Néanmoins, si l'exemple d'Okami doit bien nous apprendre quelque chose, c'est qu'un jeu aussi bon soit il, aussi révolutionnaire soit-il, ne se vendra jamais bien sans marketing. Avec plus de 10 000 jeux qui sortent désormais chaque année sur Steam, il serait idiot et suicidaire de penser que les joueurs connaissent tous les jeux et peuvent se renseigner sur tous. Même les joueurs les plus chevronnés et les plus avides de trouver LA pépite indépendante passeront certainement à côté d'un jeu qui sort sans marketing. L'adage veut que le budget d'un jeu soit divisé en deux parts égales, son développement d'un côté et tous les coûts humains et matériels qu'il engendre et son marketing de l'autre. Si cet adage est surtout vrai pour les jeux dits "AAA", il l'est sans doute quasi-autant pour les jeux indépendants. Pour qu'un jeu puisse toucher son public il faut en parler.
Les réseaux et les façons de parler d'un jeu sont légion et ici sur Nintendo-Master nous mettons un point d'honneur à parler de tous les jeux qui sortent sur Nintendo Switch, mais même nous, journalistes en quête de toutes les infos, nous manquons certains titres et ces pépites peuvent demeurer dans les abîmes de l'eShop pendant très longtemps, sans personne pour se laisser jouer. Les ventes des jeux sont bien souvent le reflet de leurs moyens marketings. C'est encore plus flagrant quand on regarde le top des jeux vendus en France chaque année et qu'aucun jeu réellement indépendant n'y figure et que celui de 2022 est monopolisé par Nintendo, EA Games, Activision, Take Two et Sony.

Il existe un autre ressors, en dehors du marketing, qui permet à certains jeux de se faire connaître et d'alimenter sa base de fan. Il s'agit de l'effet le plus recherché dans tous les médias, le ressort le plus puissant au monde, le sacro-saint bouche-à-oreilles.
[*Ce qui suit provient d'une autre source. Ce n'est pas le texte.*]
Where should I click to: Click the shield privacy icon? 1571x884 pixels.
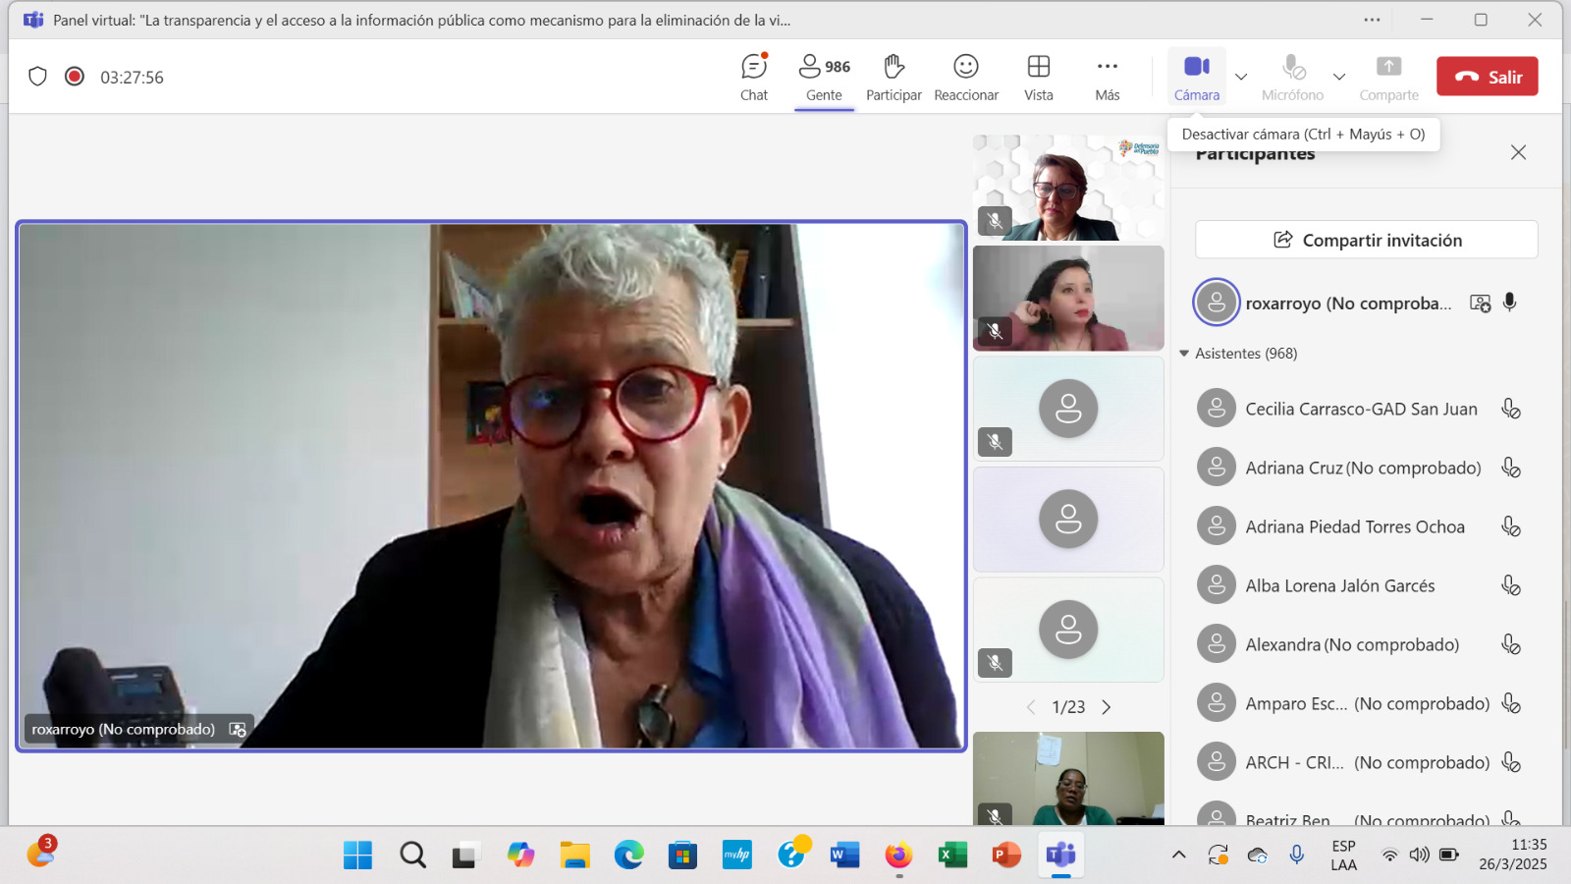(37, 77)
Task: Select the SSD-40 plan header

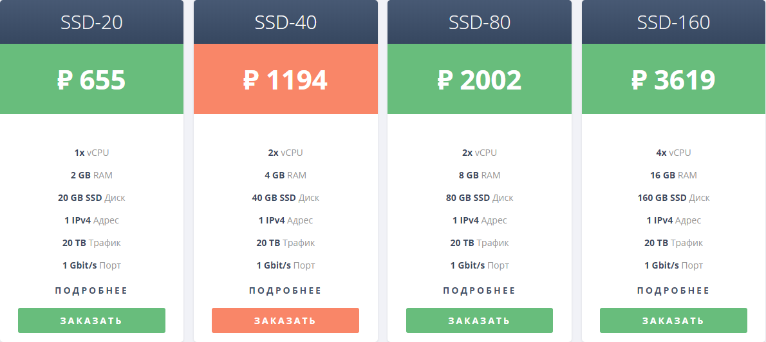Action: point(285,22)
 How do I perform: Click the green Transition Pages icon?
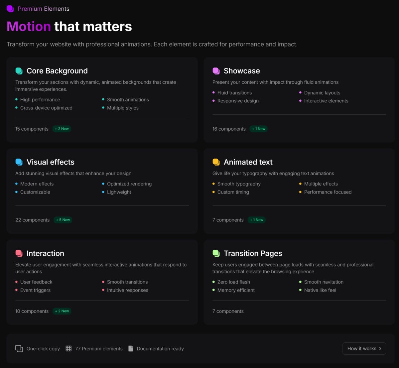pyautogui.click(x=216, y=253)
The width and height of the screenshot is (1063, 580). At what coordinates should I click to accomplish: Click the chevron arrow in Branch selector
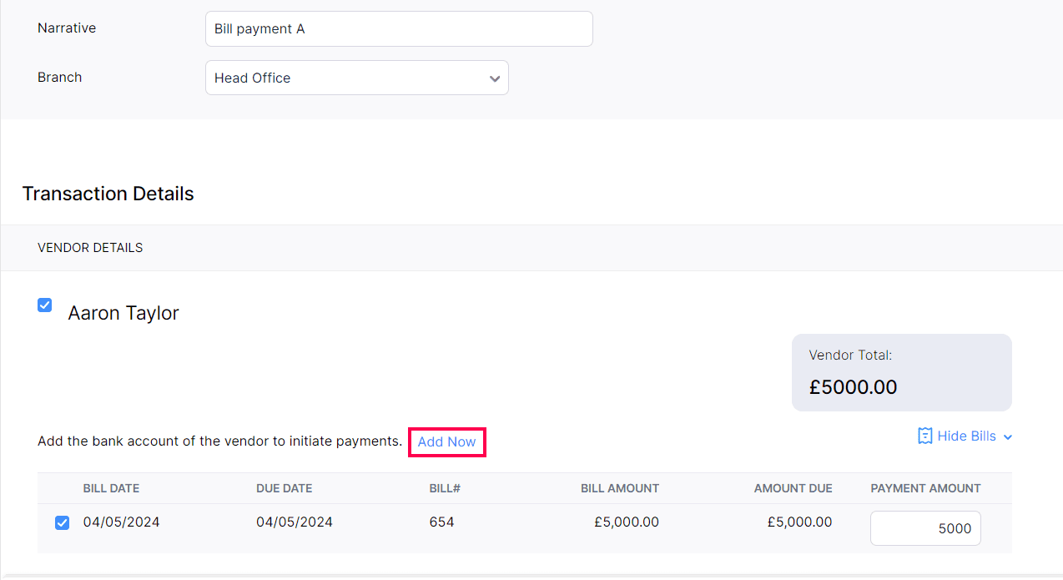(494, 78)
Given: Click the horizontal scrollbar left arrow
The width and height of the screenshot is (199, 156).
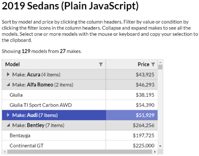Looking at the screenshot, I should (x=5, y=152).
Ce moyen de communication et de publicité gratuit est une chose que tous les développeurs et studio de développement souhaitent atteindre. C'est par ce biais que les jeux continuent à être populaires bien après leurs sorties et il existe différents moyens pour « titiller » ce bouche-à-oreilles, notamment en proposant des mises à jour régulières, en cachant des secrets dans les jeux ou des références à d'autres univers ou encore en proposant un gameplay se prêtant bien à la réalisation de vidéos courtes ou de streams.
Une fois le momentum inhérent au bouche-à-oreilles atteint, les ventes d'un jeu peuvent décoller de manière stratosphérique, même plusieurs années après sa sortie. Pensez à Among Us, le succès indépendant de l'année 2020 sorti de nulle part et qui a connu son pic de ventes des mois après sa sortie. Si Okami HD était autant attendu au tournant et s'il a pu générer ses belles ventes dès sa sortie, c'est grâce à sa solide base de fans prêchant les qualité du jeu depuis des années en ligne et qui généraient un bouche-à-oreilles immense autour de ce titre. C'est la passion des joueurs qui engendre un effet bouche-à-oreilles des plus puissant et qui permet au titres d'atteindre une certaine postérité, encore faut-il que les critiques soient bonnes. En effet, un succès d'estime demande tout d'abord un accueil critique favorable pour être valide et comme nous l'avons vu, rares sont les jeux mal notés qui se vendent à des millions d'exemplaires.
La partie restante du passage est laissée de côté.